** Extracted entries follows **

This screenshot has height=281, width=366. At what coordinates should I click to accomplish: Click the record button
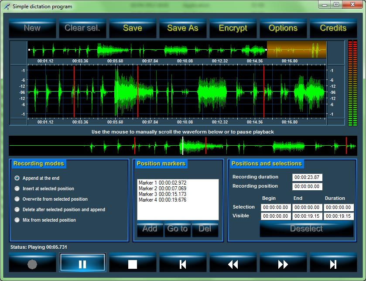[32, 264]
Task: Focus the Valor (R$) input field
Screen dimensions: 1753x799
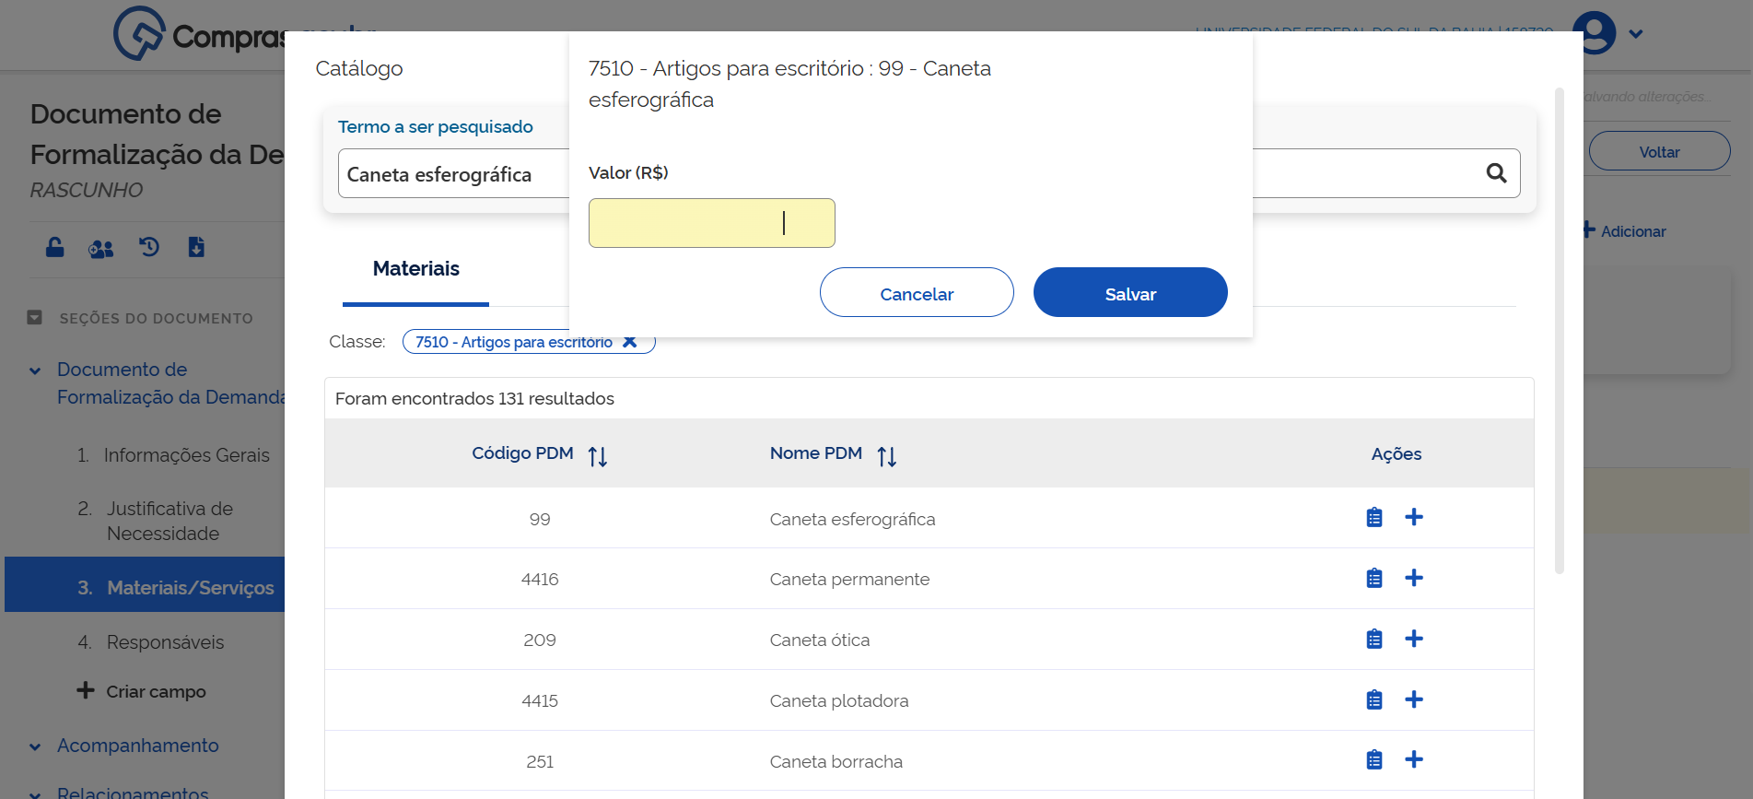Action: click(x=711, y=223)
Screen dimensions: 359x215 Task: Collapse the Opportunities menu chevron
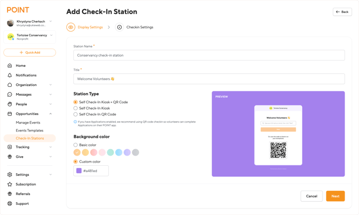click(x=51, y=114)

** End of Extracted entries **

Where a record above contains a picture, leave the picture out and transcribe everything else exactly.

Problem solution:
This screenshot has height=281, width=366. At what coordinates should I click to accomplish: Click the record button
[32, 264]
Task: Focus the Valor (R$) input field
Screen dimensions: 1753x799
Action: click(x=711, y=223)
Screen dimensions: 359x215 Task: Collapse the Opportunities menu chevron
click(x=51, y=114)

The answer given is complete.